Figure 1. Radiograph of a 36-week gestational-age, one-day-old neonate with EB-PA. Note the single gastric bubble (white arrow).

Because the clinical features of all subtypes of epidermolysis bullosa (EB) overlap significantly (see Differential Diagnosis), clinical diagnosis of the specific subtype is unreliable and examination of a skin biopsy is usually required to establish the diagnosis of EB-PA, especially in infants (see Testing, Skin biopsy). Siblings of a previously affected child with the same biologic parents who have symptoms of gastric obstruction and skin fragility are likely to also have EB-PA.

Testing

Skin biopsy. Examination of a skin biopsy by (1) transmission electron microscopy (TEM) and/or (2) immunofluorescent antibody/antigen mapping are the best ways to reliably establish the diagnosis of EB-PA.

A punch biopsy that includes the full basement membrane zone is preferred. The biopsy should be taken from the leading edge of a fresh (<12 hours old) blister or from a mechanically induced blister (with a pencil eraser rubbed on the skin). (Older blisters undergo change that may obscure the diagnostic morphology).

Note:

• For TEM
  • Specimens must be placed in special fixation medium (e.g., gluteraldehyde) as designated by the laboratory performing the test.
  • Formaldehyde-fixed samples cannot be used for electron microscopy.
• For immunofluorescent antibody/antigen mapping
  • Specimens should be sent in sterile carrying medium (e.g., Michel's or Zeus’) as specified by the laboratory performing the test.
  • Some laboratories prefer flash-frozen tissue.
  • In some laboratories the mapping only designates the level of the cleavage by using various marker antibodies of different layers of the basement membrane. A laboratory that has the antigens for the proteins of interest in EB is preferred because both the level of cleavage and the presence or absence of the specific gene products mutated in EB can be assessed.
• Light microscopy is inadequate and unacceptable for the accurate diagnosis of any subtypes of EB.

Transmission electron microscopy (TEM) is used to examine the number and morphology of the basement membrane zone structures — in particular, the number and morphology of anchoring fibrils, the presence of and morphology of hemidesmosomes, anchoring filaments, and keratin intermediate filaments as well as the presence of micro-vesicles showing the tissue cleavage plane.

Findings on TEM in EB-PA include the following:

• Cleavage may be within the lamina lucida or just above the hemidesmosomes in the lowest layer of the basal keratinocytes.

SUPPLIED INFORMATION:
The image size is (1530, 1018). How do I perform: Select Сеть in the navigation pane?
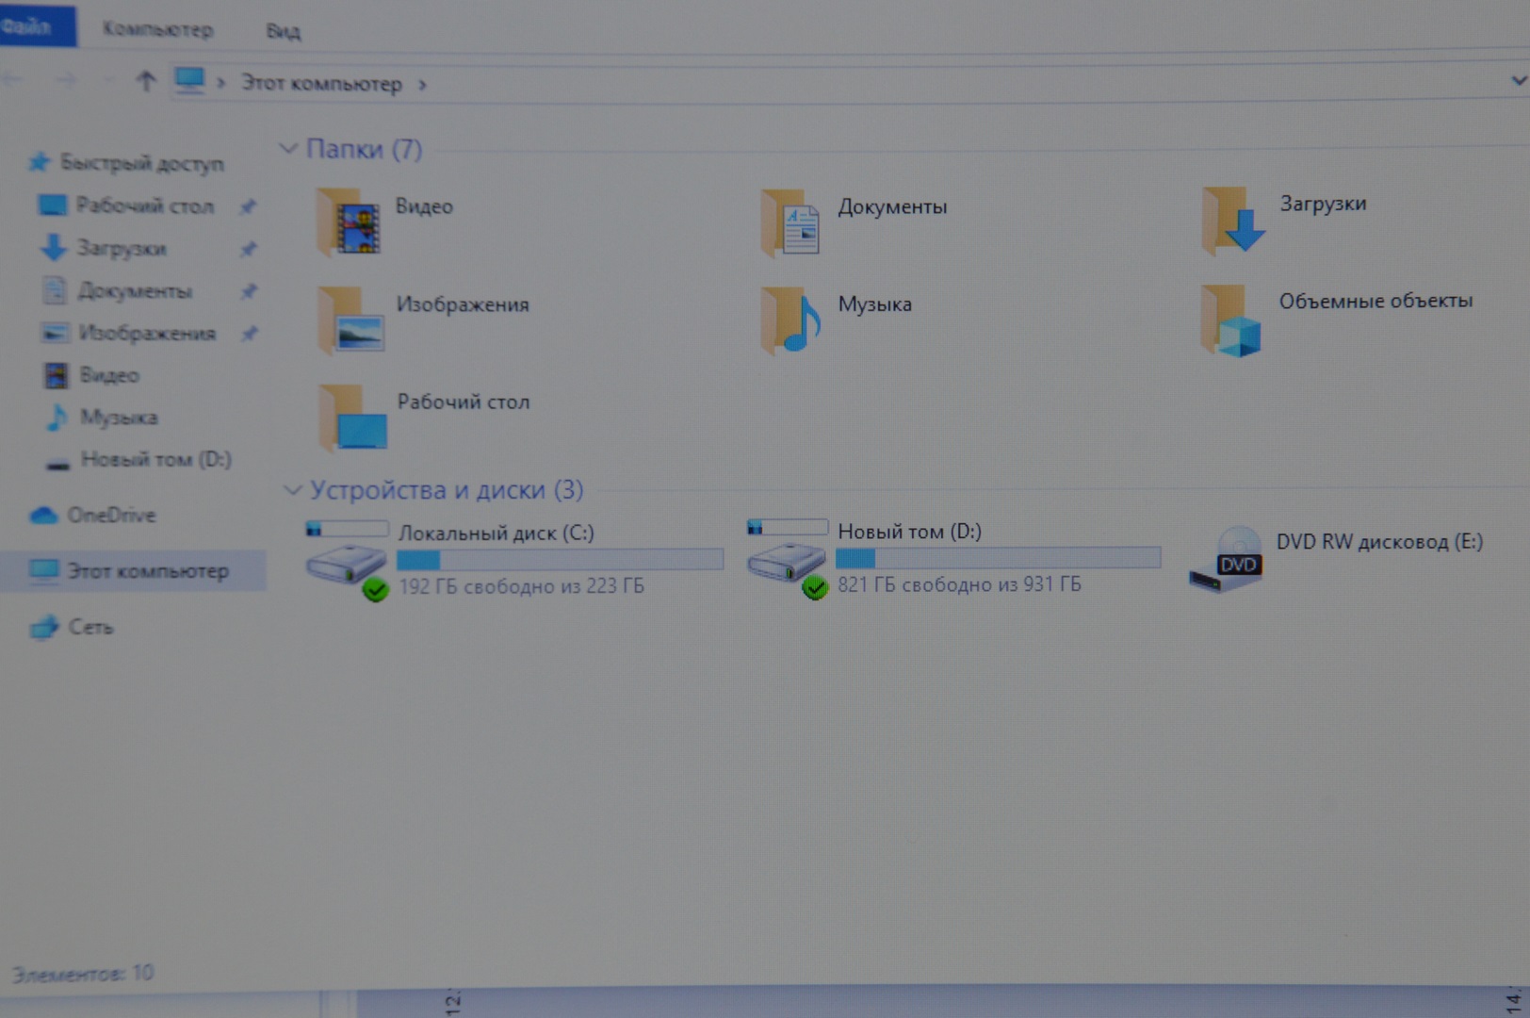(90, 627)
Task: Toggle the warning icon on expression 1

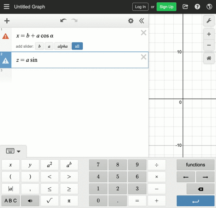Action: pyautogui.click(x=5, y=36)
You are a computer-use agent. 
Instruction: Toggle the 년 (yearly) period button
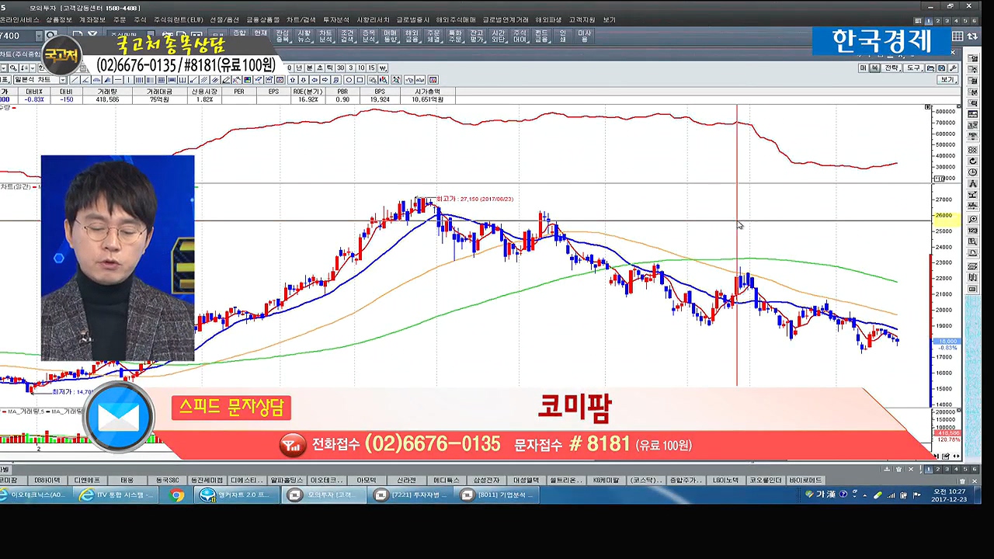tap(299, 68)
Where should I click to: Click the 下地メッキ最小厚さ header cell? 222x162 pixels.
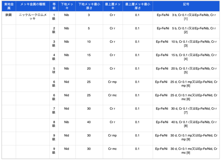[x=89, y=6]
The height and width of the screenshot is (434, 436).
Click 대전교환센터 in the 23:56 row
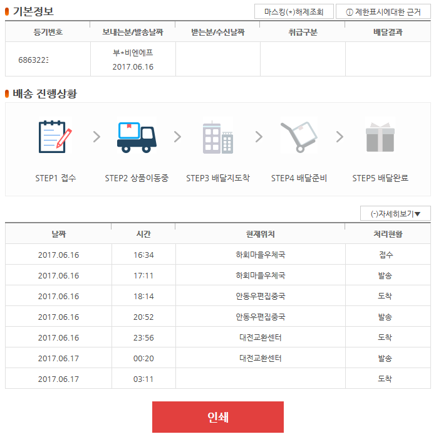pyautogui.click(x=260, y=337)
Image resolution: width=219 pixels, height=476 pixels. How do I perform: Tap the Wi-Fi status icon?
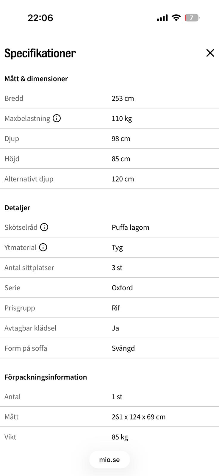[x=176, y=18]
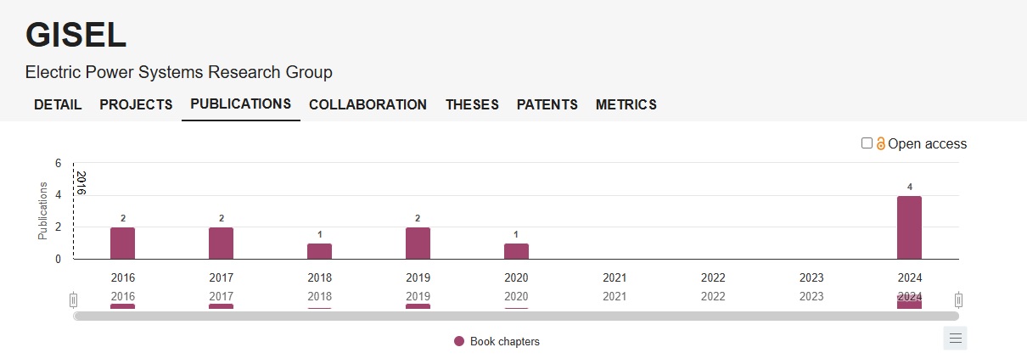
Task: Switch to the Detail tab
Action: pos(58,105)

TASK 1:
Answer these from the passage on diagnosing EB-PA:
(a) What does the white arrow in Figure 1 point to?
(b) How old can a fresh blister be for the biopsy to be taken from its leading edge?
(c) What kind of fixed samples cannot be used for electron microscopy?
TASK 2:
Reproduce the part of the passage on diagnosing EB-PA that opens with the words containing "Figure 1. Radiograph" and closes with "diagnosis of EB-PA.".

WRITTEN SOLUTION 1:
(a) The single gastric bubble.
(b) Less than 12 hours old.
(c) Formaldehyde-fixed samples.

WRITTEN SOLUTION 2:
Figure 1. Radiograph of a 36-week gestational-age, one-day-old neonate with EB-PA. Note the single gastric bubble (white arrow).

Because the clinical features of all subtypes of epidermolysis bullosa (EB) overlap significantly (see Differential Diagnosis), clinical diagnosis of the specific subtype is unreliable and examination of a skin biopsy is usually required to establish the diagnosis of EB-PA, especially in infants (see Testing, Skin biopsy). Siblings of a previously affected child with the same biologic parents who have symptoms of gastric obstruction and skin fragility are likely to also have EB-PA.

Testing

Skin biopsy. Examination of a skin biopsy by (1) transmission electron microscopy (TEM) and/or (2) immunofluorescent antibody/antigen mapping are the best ways to reliably establish the diagnosis of EB-PA.